Top-tier athletes, weekend warriors, and clubgoers love their sports and energy drinks – but are they really getting a boost?
Seattle-based dietitian Lola O’Rourke says so-called “functional” drinks that promise increased endurance and mental clarity in a bottle are often full of hype – and may even harm, not help, you.
Here, O’Rourke provides the lowdown on these punch-packing beverages.
Sports drinks vs. energy drinks – what’s the difference?
Sports drinks such as Gatorade and Powerade recharge the body by replacing the materials, such as electrolytes, used up by the body’s muscles when exercising. They’re geared toward athletes wanting to replenish their bodies after serious physical activity, but are popular among average consumers.
Energy drinks, such as Rockstar, Full Throttle and Cocaine, contain legal stimulants such as caffeine, carbohydrates, herbs, and sometimes sugar, and are marketed to young people, students, and sports players.
What ingredients should I look for?
Sports drinks typically contain sugar, water and electrolytes (which include sodium, potassium, phosphate, calcium, and magnesium). O’Rourke advises choosing those with lower levels of sugar.
Energy drinks usually contain caffeine, sometimes sugar, amino acids such as taurine, and herbs such as guarana, ginseng, and gingko biloba – some of which are better known than others. She suggests opting for drinks with lower caffeine levels, and researching ingredients before drinking beverages that contain them (keep in mind that herbs can act like medications and have side effects or interact with other medications you may be taking).
Who should consume them?
High-level athletes exerting themselves for an extended period of time can benefit from sports drinks, O’Rourke says, but recreational athletes and average consumers don’t need them for daily tasks.
O’Rourke says that until more is known about the buzz-promoting ingredients in energy drinks, it’s best to avoid them or drink them in moderation.
What are the risks?
Athletes who rely too heavily on sports drinks may overdose and make themselves sick by upsetting their electrolyte balances, O’Rourke says.
The possible risks of energy drinks are far greater, she says.

Dataset content:
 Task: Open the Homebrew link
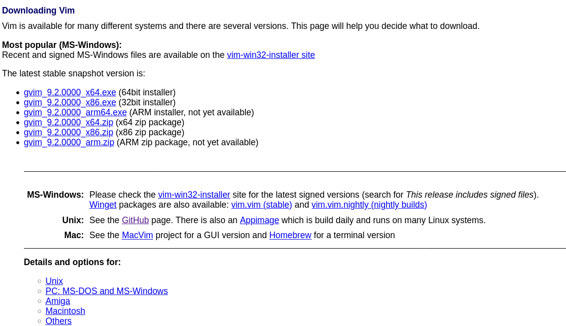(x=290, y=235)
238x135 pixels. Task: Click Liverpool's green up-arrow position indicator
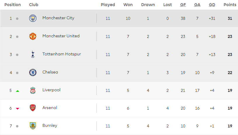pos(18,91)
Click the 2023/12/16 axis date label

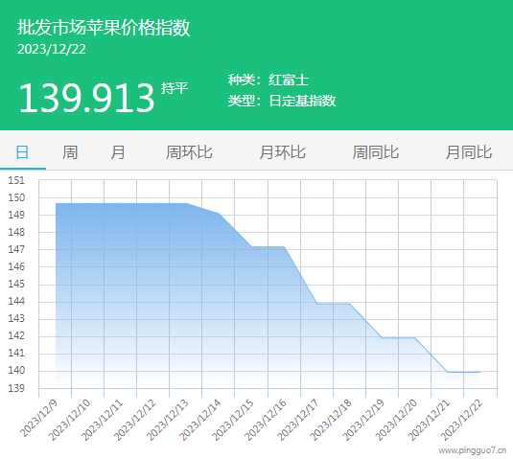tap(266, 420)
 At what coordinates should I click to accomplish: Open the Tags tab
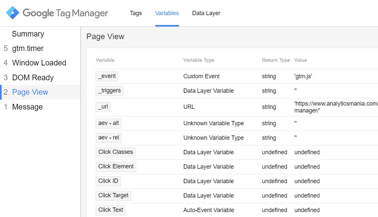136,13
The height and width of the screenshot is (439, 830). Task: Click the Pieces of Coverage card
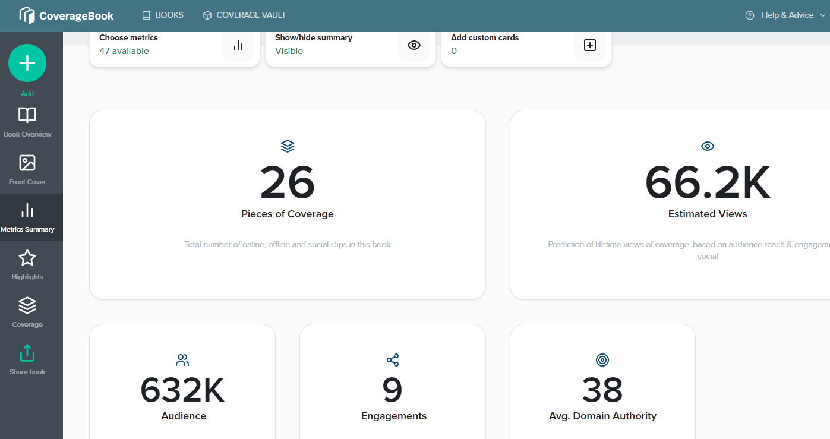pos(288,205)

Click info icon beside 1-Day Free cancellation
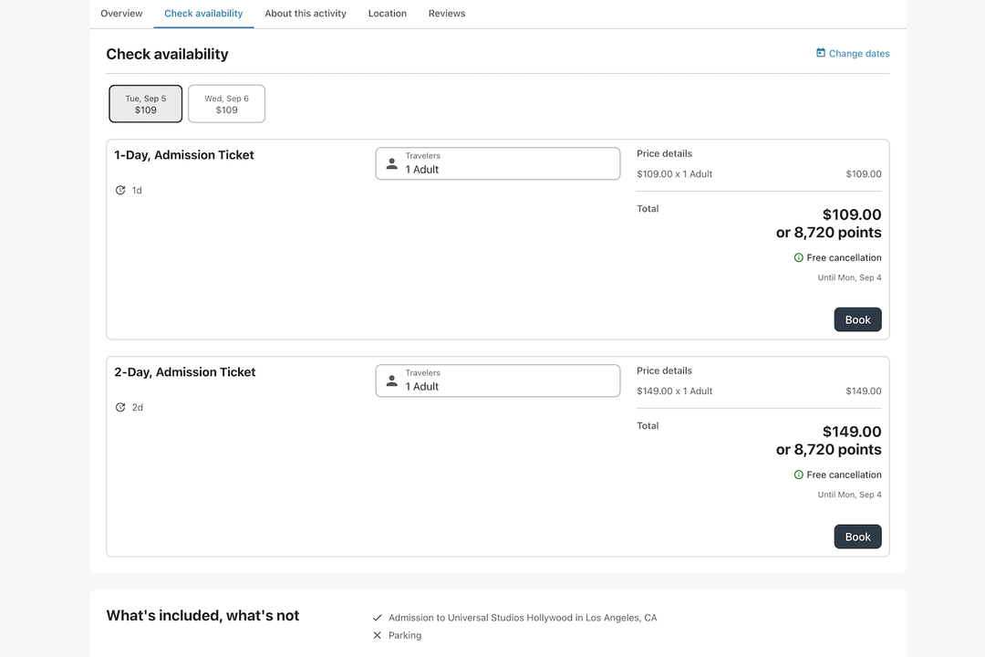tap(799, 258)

---

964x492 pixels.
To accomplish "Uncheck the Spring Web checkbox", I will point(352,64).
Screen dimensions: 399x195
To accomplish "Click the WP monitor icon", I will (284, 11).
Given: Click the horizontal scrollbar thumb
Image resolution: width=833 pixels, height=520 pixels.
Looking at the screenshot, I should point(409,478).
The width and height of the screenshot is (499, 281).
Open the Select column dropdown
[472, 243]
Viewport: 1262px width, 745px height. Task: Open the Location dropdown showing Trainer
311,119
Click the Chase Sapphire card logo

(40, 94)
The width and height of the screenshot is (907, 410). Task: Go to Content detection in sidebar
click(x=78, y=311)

--

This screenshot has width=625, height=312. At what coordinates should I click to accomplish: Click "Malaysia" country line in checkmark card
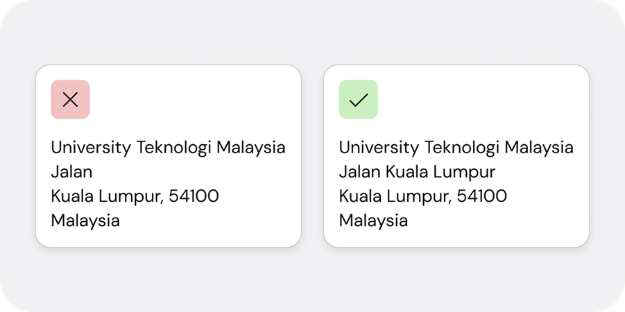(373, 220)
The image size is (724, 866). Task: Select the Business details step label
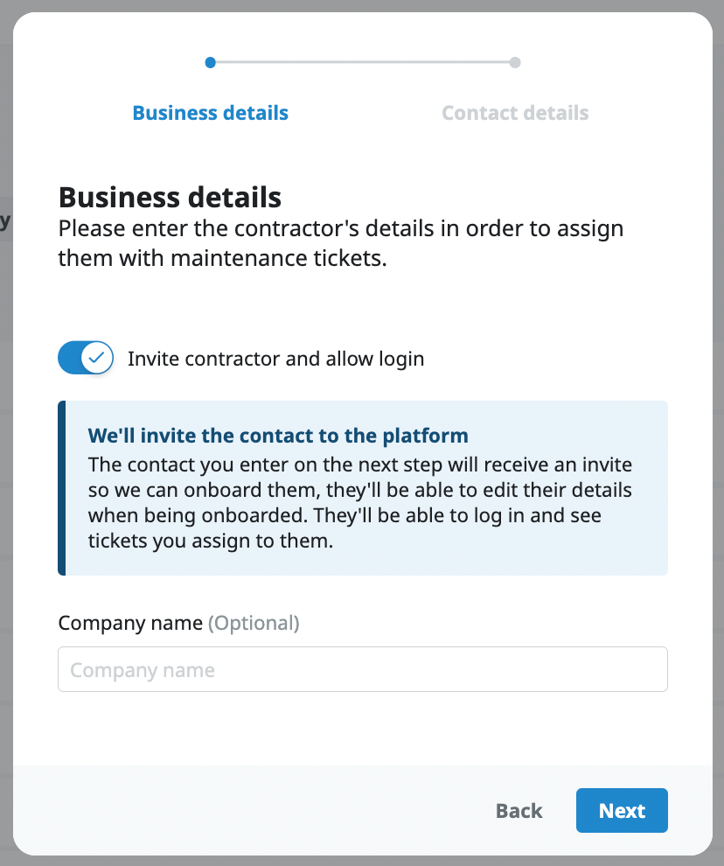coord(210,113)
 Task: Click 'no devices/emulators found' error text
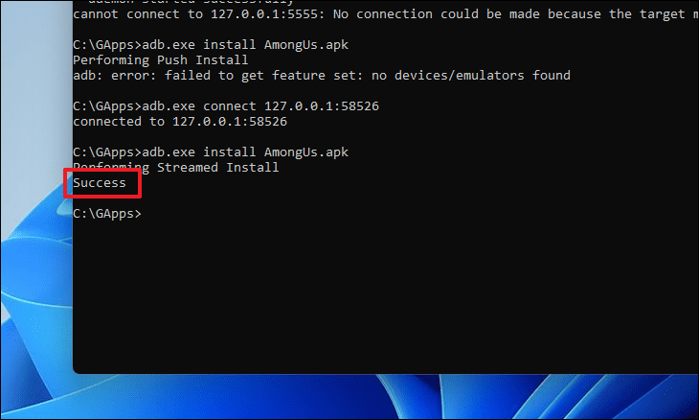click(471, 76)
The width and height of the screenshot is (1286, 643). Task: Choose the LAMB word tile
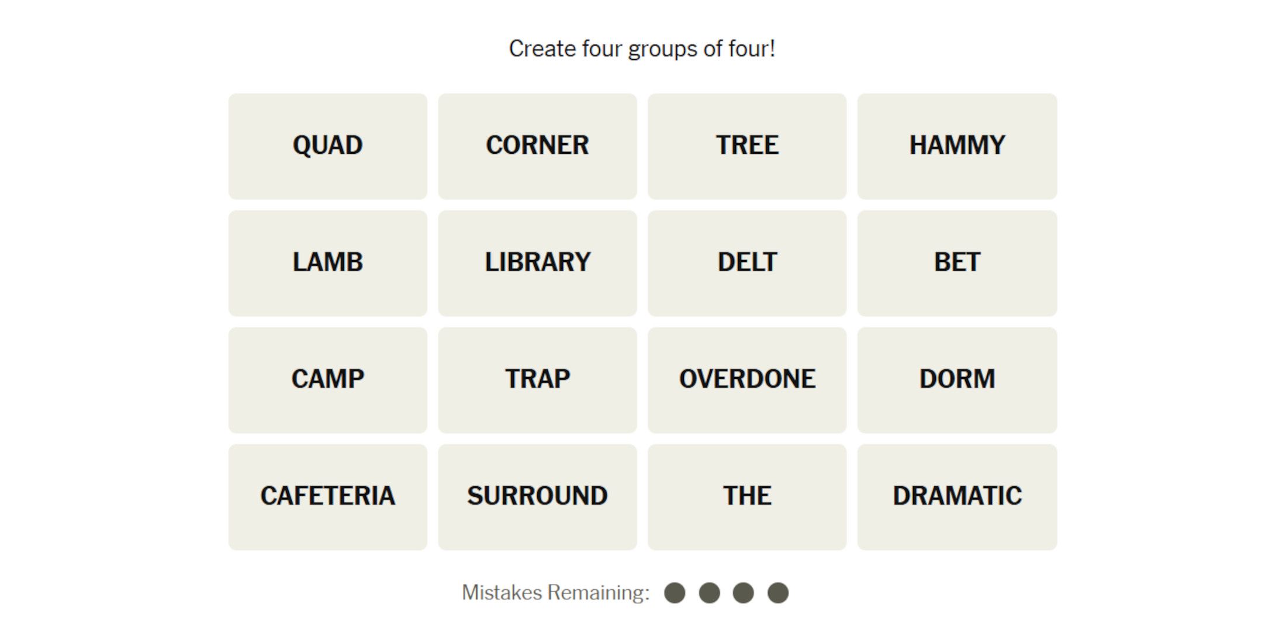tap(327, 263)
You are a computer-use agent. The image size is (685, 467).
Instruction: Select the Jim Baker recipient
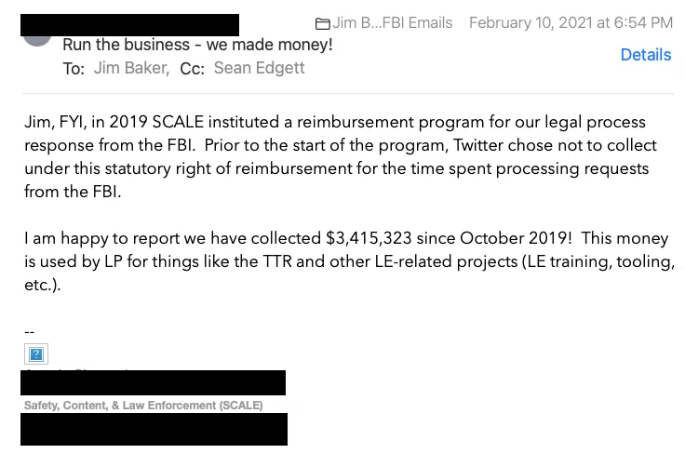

Brief: In the text on sports and energy drinks, copy the passage between "Top-tier athletes, weekend" and "these punch-packing beverages.", inclusive, replacing "weekend warriors" with "recreational athletes".

Task result:
Top-tier athletes, recreational athletes, and clubgoers love their sports and energy drinks – but are they really getting a boost?
Seattle-based dietitian Lola O’Rourke says so-called “functional” drinks that promise increased endurance and mental clarity in a bottle are often full of hype – and may even harm, not help, you.
Here, O’Rourke provides the lowdown on these punch-packing beverages.